6-month chart of the S&P 500 vs. the YCL (ProShares Ultra Yen)

post #103 of 386
Thread Starter 
Recent discussions have been mostly centered on the European fiasco. Much attention has been placed on the growing debt burdens that these European countries carry. However as it stands now, Greece and Ireland are the only two countries, for the exception of Japan, that have a higher debt burden (that is increasing) in the entire world as a percentage (%) of GDP than the United States. Expectations are for U.S debt to reach but not exceed 99% of U.S GDP by 2011, implying that every new dollar created starting in 2011 will have a diminishing marginal effect on GDP, were essentially the marginal cost of each dollar created outweighs the marginal benefit of each new dollar created thereby suppressing growth.
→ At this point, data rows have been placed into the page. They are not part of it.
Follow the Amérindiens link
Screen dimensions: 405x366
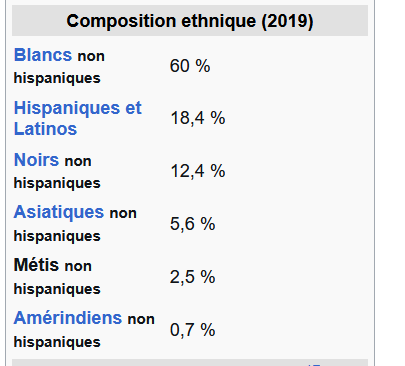coord(68,318)
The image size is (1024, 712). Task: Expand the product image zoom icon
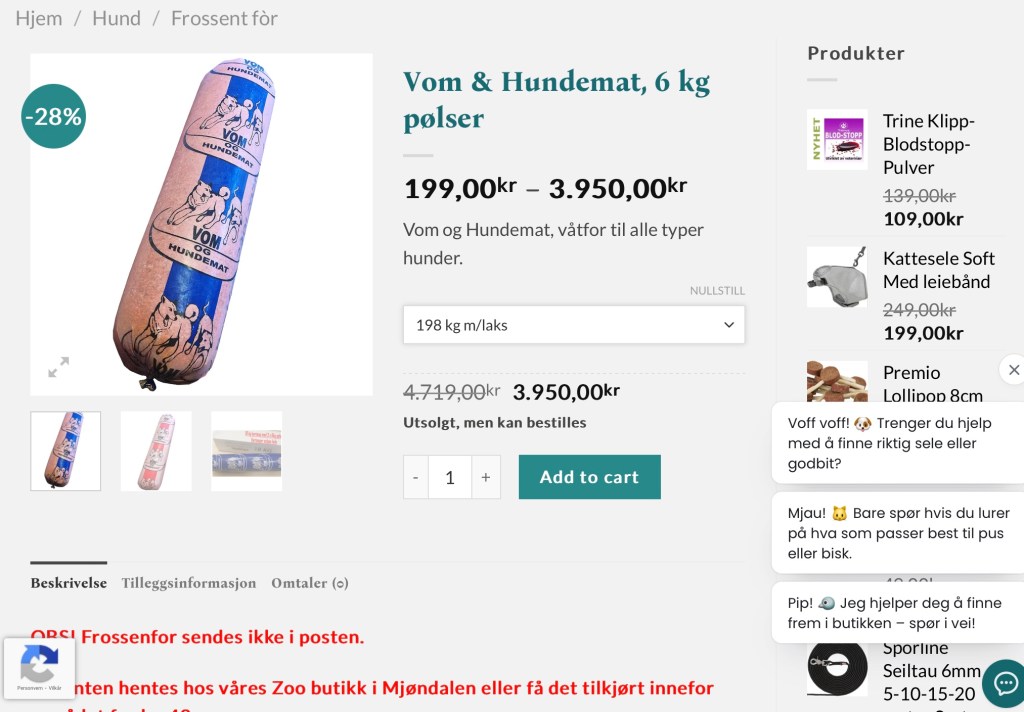point(59,366)
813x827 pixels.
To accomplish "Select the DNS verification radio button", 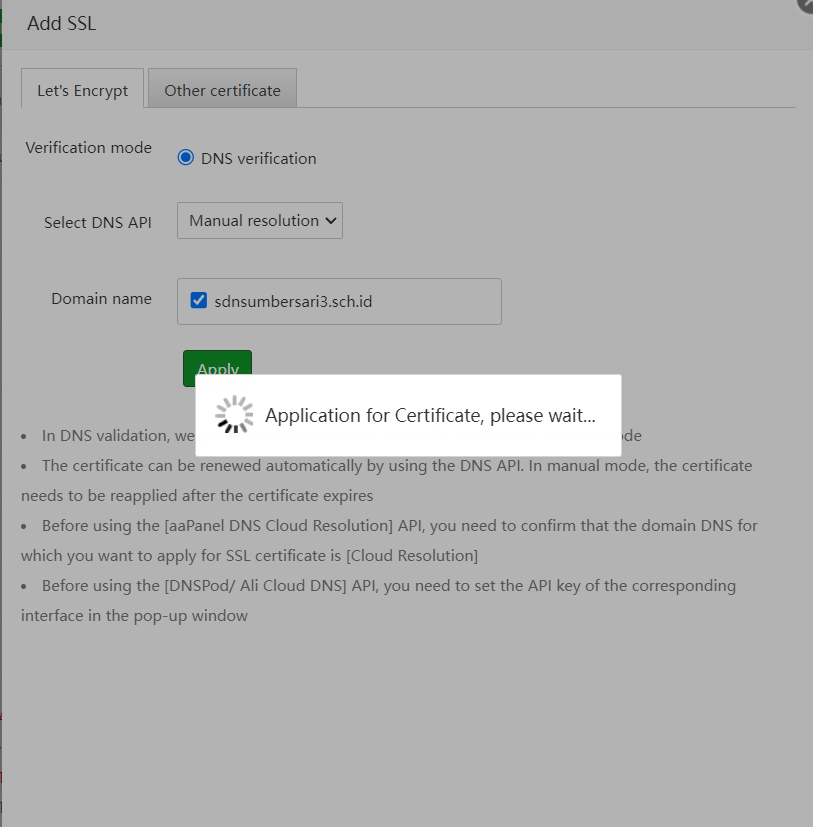I will 185,158.
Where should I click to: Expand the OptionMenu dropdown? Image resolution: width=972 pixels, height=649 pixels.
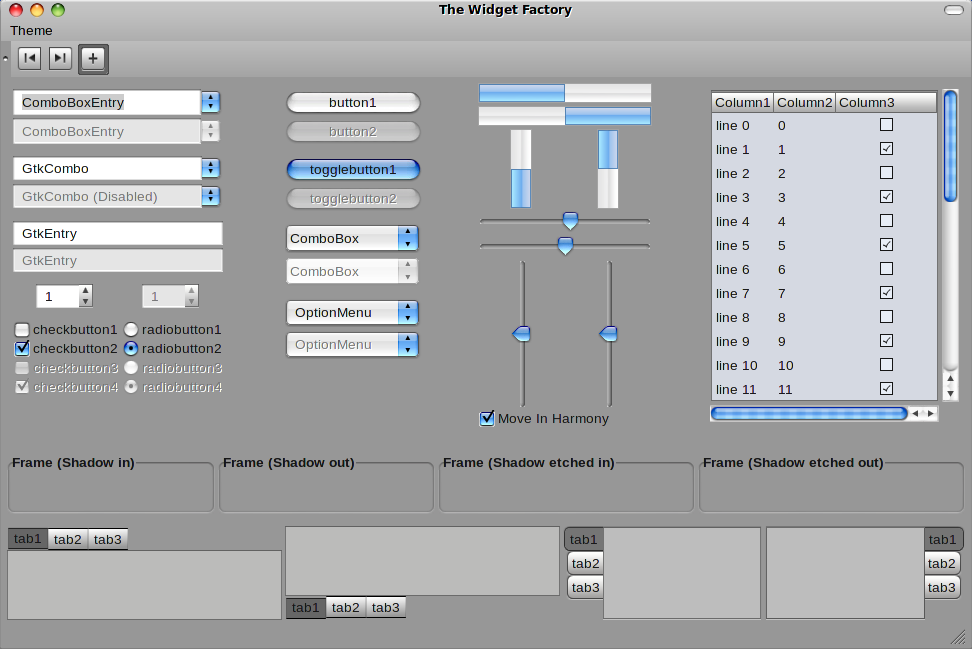(x=407, y=313)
In the grand scheme of things, what does this mean? It means going forward we ought to be more worried about the Unites States debt problem than the European debt problem. Why? Because unlike Europe, the U.S is facing a) large sums of short term debt (the highest out of any country) that will have to be re-financed at a slightly higher short term future rate, b) foreigners own an increasingly larger sum of our total debt each year (nearly 50% YTD) putting at risk the overall credit worthiness of the U.S (i.e. the U.S. is more vulnerable to a crisis since it can be assumed that unlike domestic investors who will be patriotic, foreigners may demand their principal and interest at any time), c) the typical U.S consumer is far more entrenched in debt (or leveraged) than the typical European consumer, implying a bigger deflationary price effect across all asset classes , d) state budget imbalances continue to persist and are only getting bigger for most U.S states. Unlike European countries under the EU that can rely on the ECB to bail them out, each state in the U.S has to come up with the money to finance its existing debt (or economy) and thus cannot rely on the Federal Reserve to help finance its obligations. This ultimately means that higher interest rates and higher debt levels will be paid for later down the road and e) rising costs (specifically rising medical costs – i.e. entitlement programs) will put a burden on future growth.

For viewing purposes, we have included three charts that in part describe what we just discussed above. If you are seeking more unbiased market commentary, excellent stock and option picks and reliable predictions, visit smartstocks.org.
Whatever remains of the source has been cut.